Annual Allowance (AA) taper thresholds


The chancellor has made significant changes to the pension annual allowance by increasing the ‘threshold income’ – the amount you can earn less the value of any pension contributions you’ve made personally  before having to calculate a reduced pension saving allowance. 

The threshold income will increase by £90,000; from £110,000 to £200,000. The adjusted income limit – your total income plus the value of any pension payments made by your employer - is also rising by £90,000 from £150,000 to £240,000. 

This measure will be welcomed by many high earners and may present an opportunity for some to save more into their pensions without the fear of additional charges. Before making any changes to pensions contributions, it can be wise to consult your Financial Planner.

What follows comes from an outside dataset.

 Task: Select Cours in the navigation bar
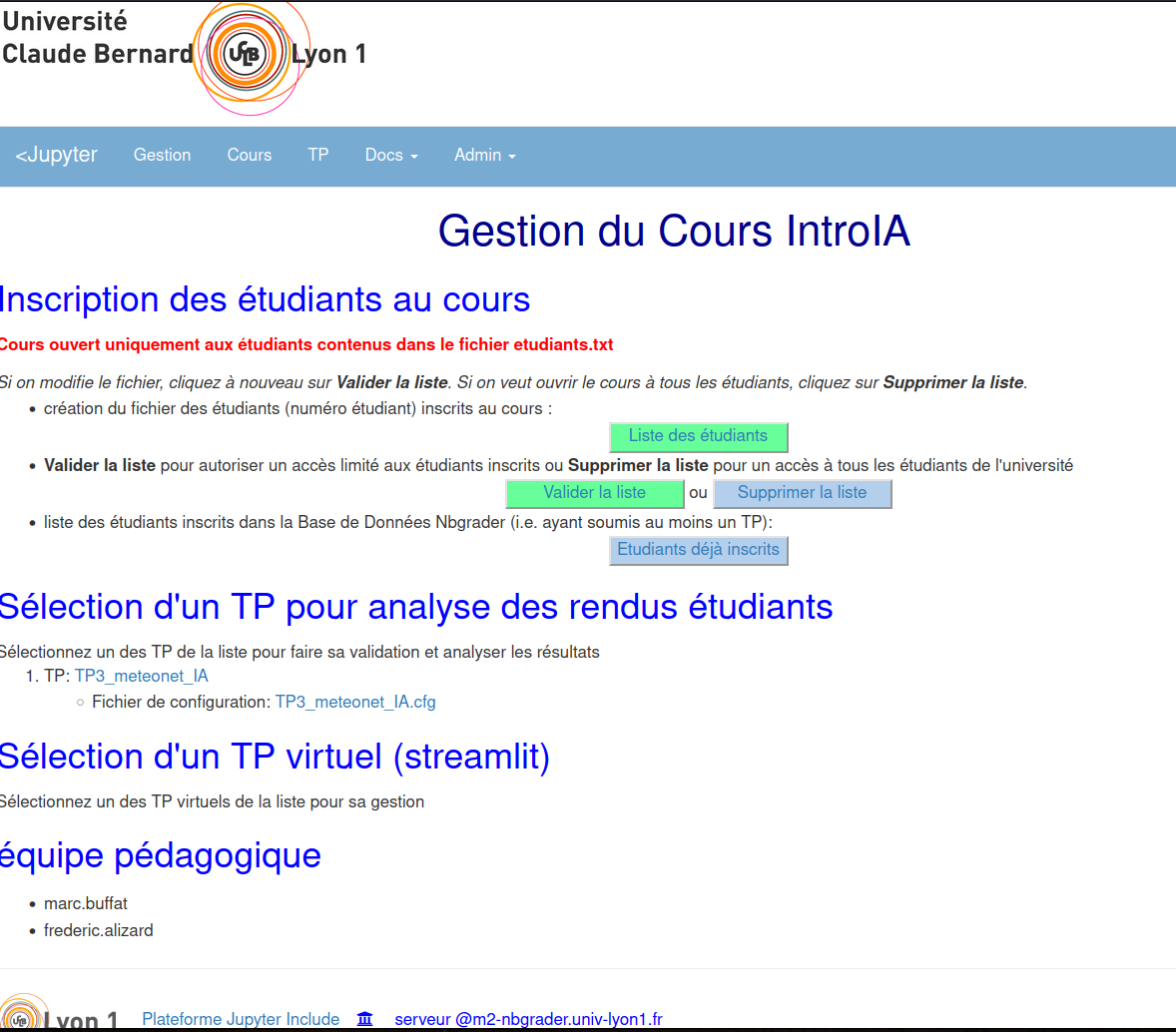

However, the announcement may not be welcomed by all high earners. Mr Sunak also announced measures to cut the pensions allowance to £4,000 from £10,000 for those with an adjusted income above £312,000. In the face of such reductions, great financial planning can play an important role to ensure you stay within your allowance limits and don’t need to pay unnecessary additional tax charges. Don’t hesitate to contact your Planner if you have any concerns.
 

Entrepreneurs’ relief


The lifetime limit for entrepreneurs’ relief, a tax break which mostly benefits individuals selling their business, will be from £10m to £1m. This means business sellers will pay 10% on lifetime gains of up to £1m, compared with the previous upper limit of £10m. Above £1m, business owners will be charged standard capital gains tax rate, which is 20% for higher-rate taxpayers.

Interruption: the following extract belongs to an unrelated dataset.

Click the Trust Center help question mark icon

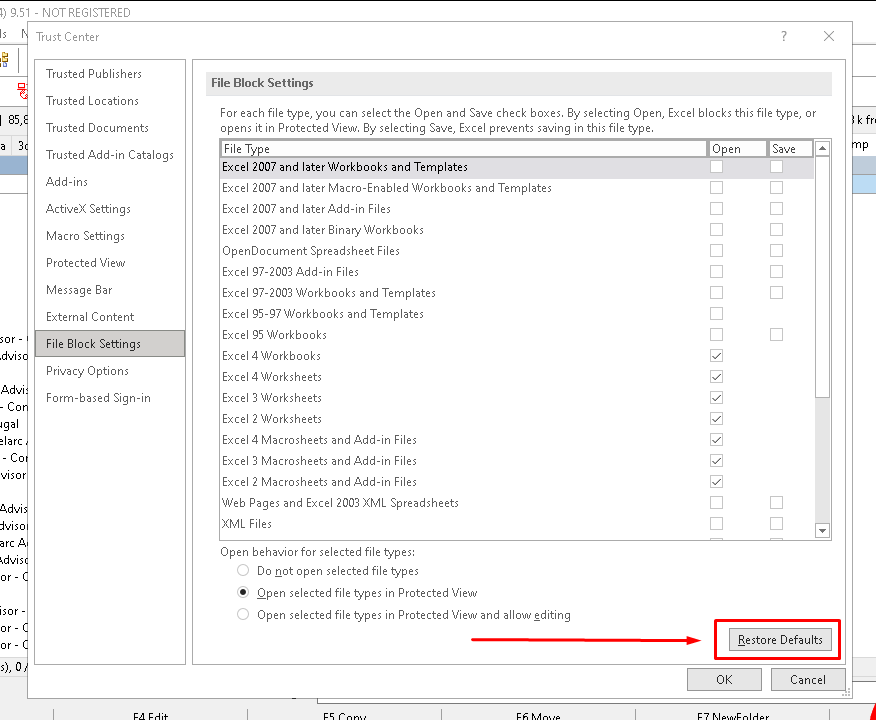(783, 36)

While the government believes 80% of individuals using this relief will be unaffected, this could see a knock on effect for some business owners who are considering selling their business. Again, great financial planning could help mitigate any unexpected tax and help you think about next steps for your finances. 
 

National Insurance threshold


The National Insurance threshold will be raised from £8,632 to £9,500 next month.

"That’s a tax cut for 31 million people, saving a typical employee £104," Mr Sunak announced.
 

Junior ISA


Whilst the overall annual £20,000 ISA allowance has not changed, the Junior ISA has increased from £4,368 to £9,000. 

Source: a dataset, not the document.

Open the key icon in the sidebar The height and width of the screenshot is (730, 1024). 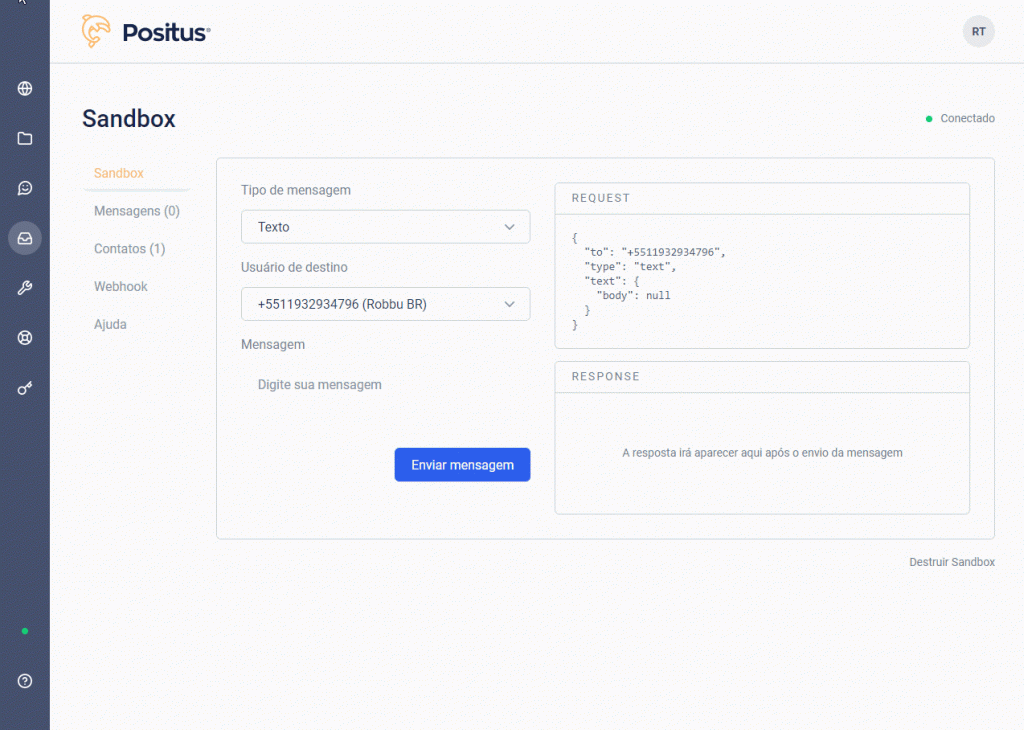pos(25,388)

In a landscape where many people are giving a financial boost to the younger generation, this increase represents an opportunity to gift more in a tax efficient way.


If you have questions about how any of the announcements could affect your financial plan, please do not hesitate to content your 1825 Planner.

Laws and tax rules may change in the future. The information here is based on our understanding in March 2020. Personal circumstances also have an impact on tax treatment. The information in this blog should not be regarded as financial advice.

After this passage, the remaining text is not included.